Item-finding records:
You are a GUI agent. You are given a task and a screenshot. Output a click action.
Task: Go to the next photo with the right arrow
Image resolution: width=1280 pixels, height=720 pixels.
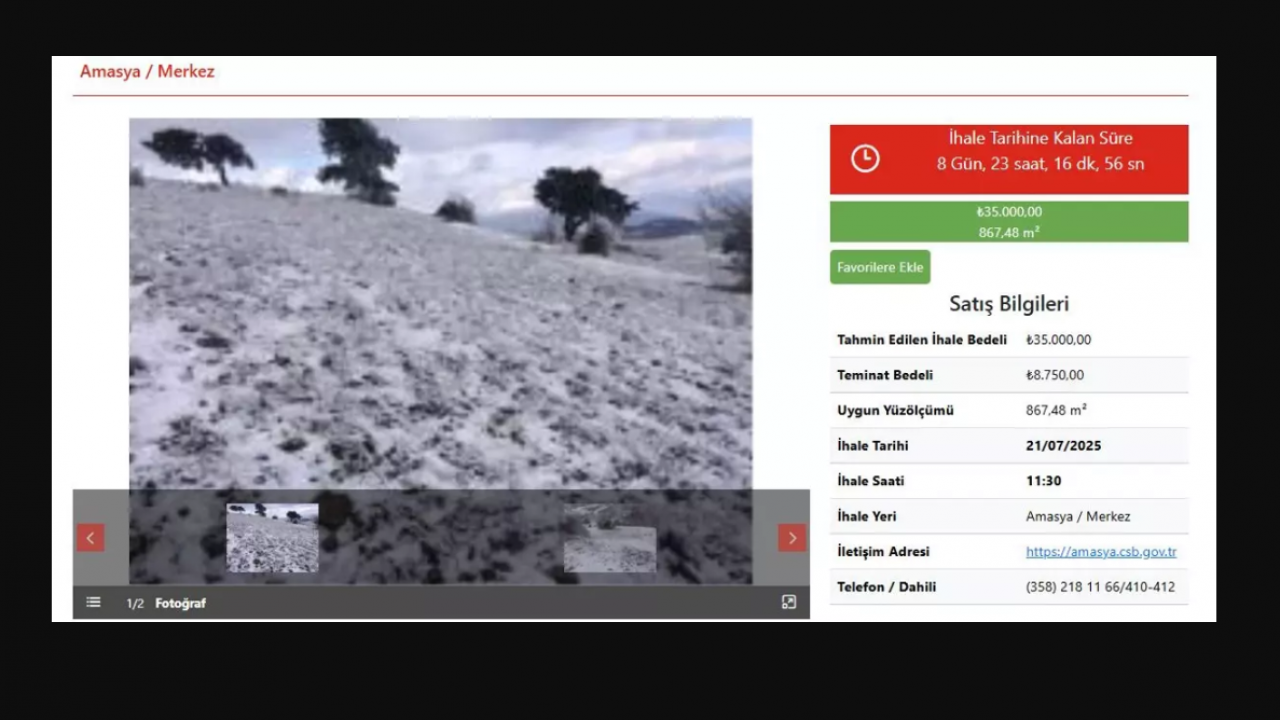click(791, 538)
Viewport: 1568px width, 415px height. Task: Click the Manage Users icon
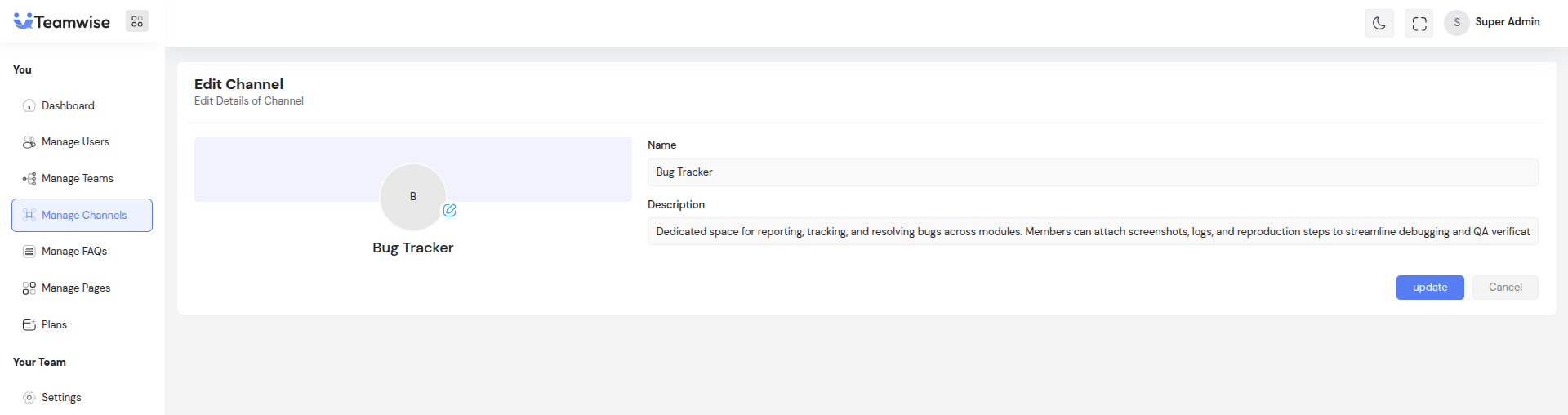click(29, 142)
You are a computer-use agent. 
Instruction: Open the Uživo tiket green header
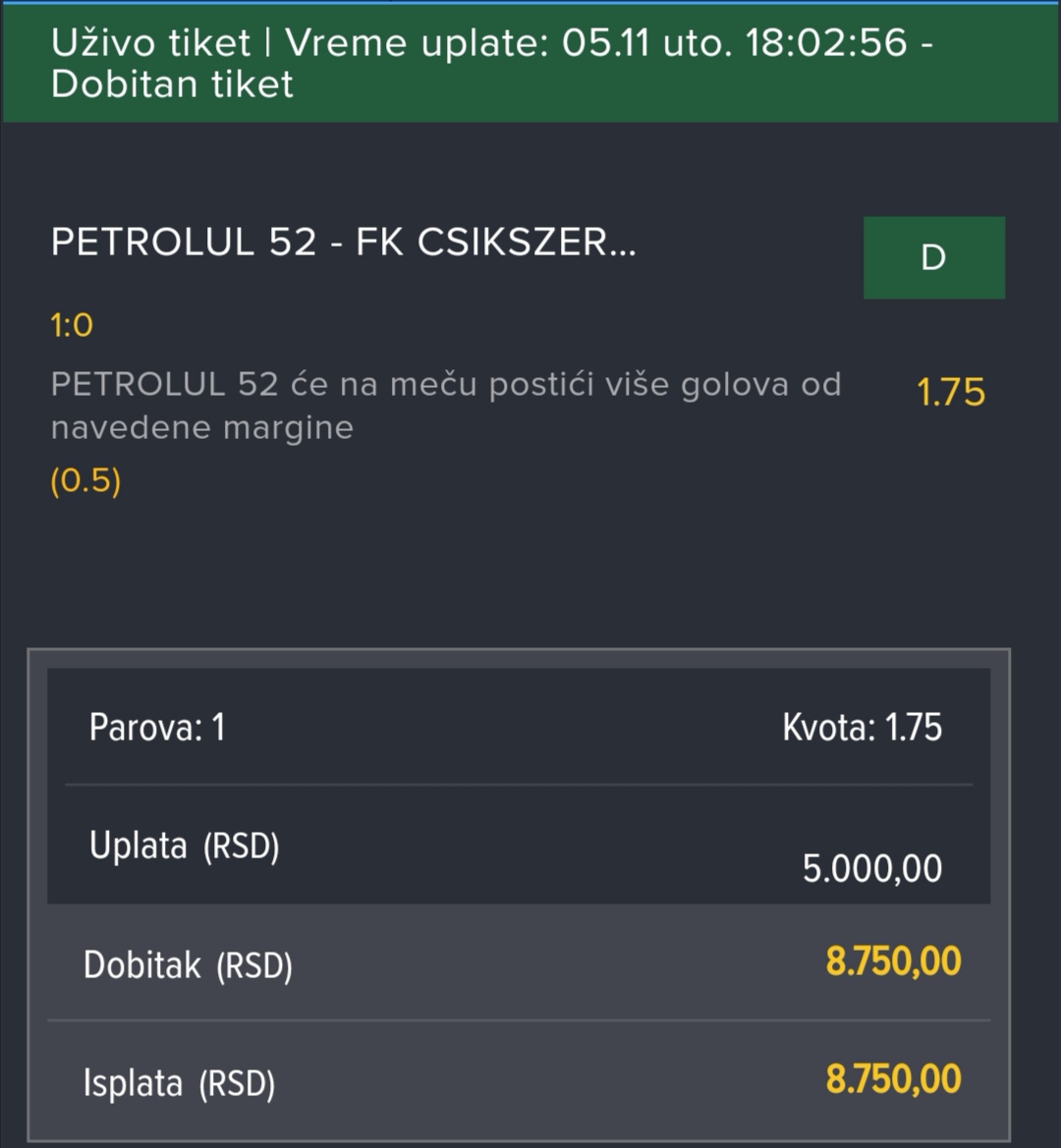[x=530, y=63]
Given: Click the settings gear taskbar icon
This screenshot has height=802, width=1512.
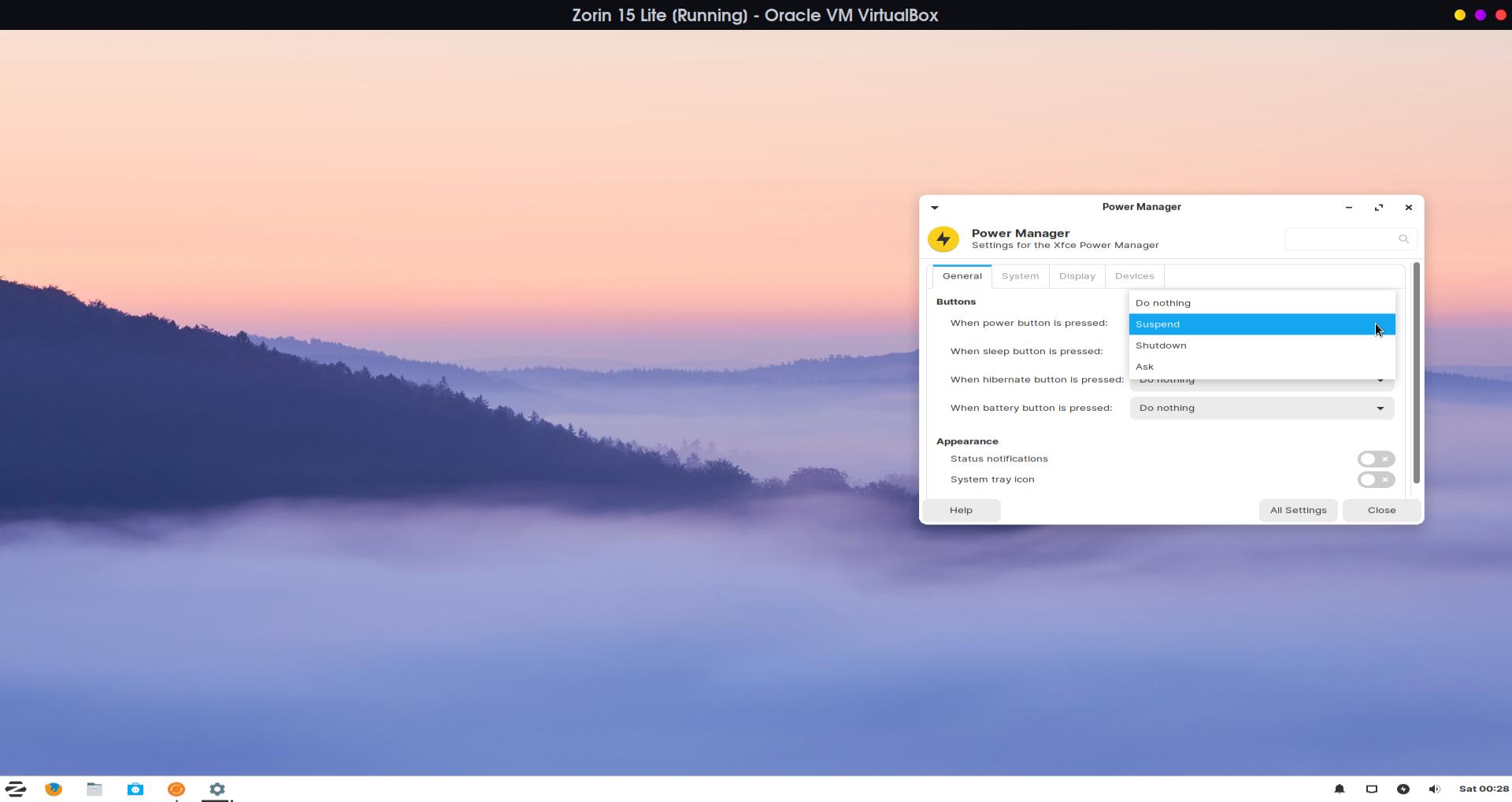Looking at the screenshot, I should click(217, 789).
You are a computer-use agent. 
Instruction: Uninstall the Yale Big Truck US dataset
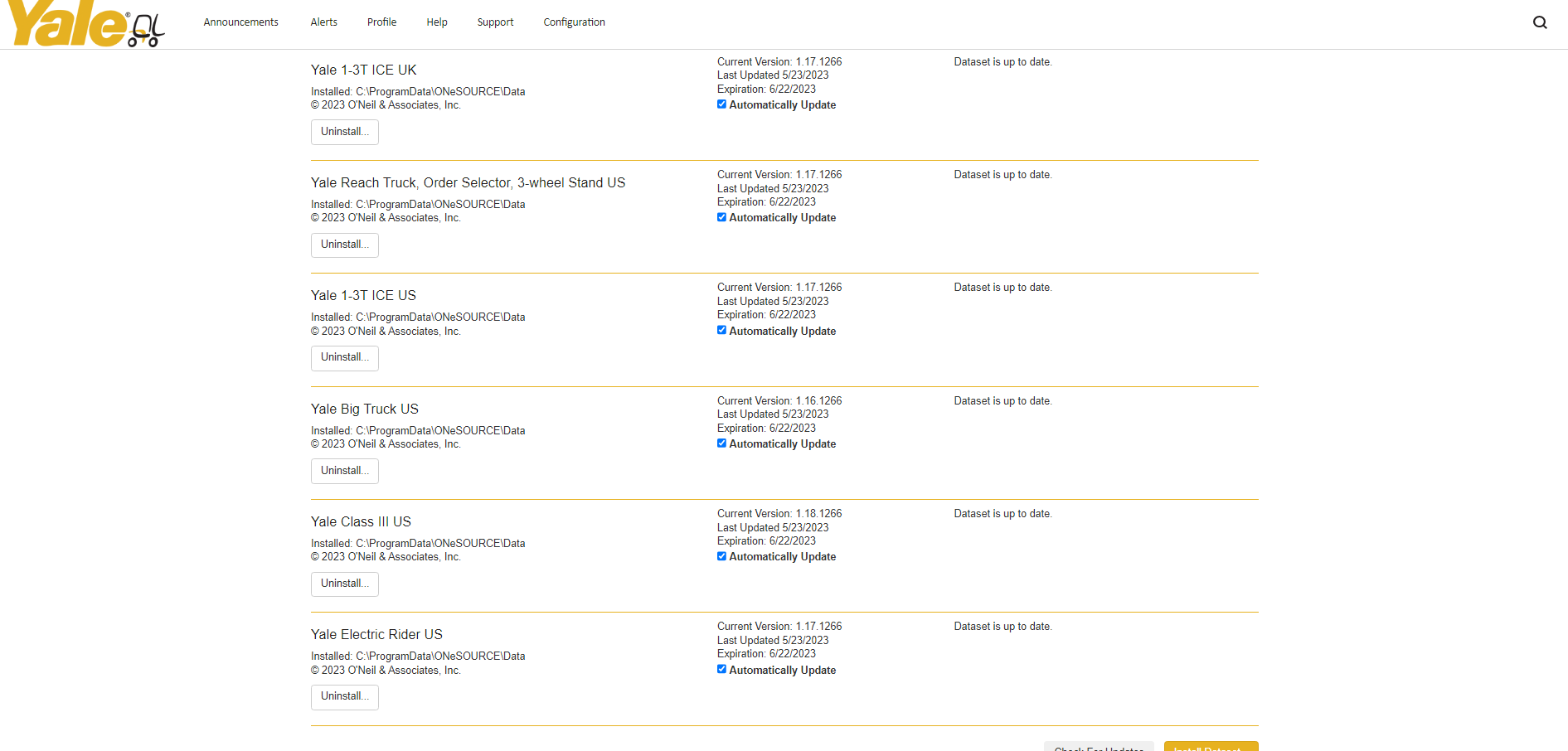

Work to do: Write out again the lines from the one with "Given: Click the settings gear taskbar icon" through the end of the records, both ends included, and leave the pictures out.

Final answer:
Given: Click the settings gear taskbar icon
This screenshot has height=802, width=1512.
Looking at the screenshot, I should click(217, 789).
You are a computer-use agent. 
Instruction: Uninstall the Yale Big Truck US dataset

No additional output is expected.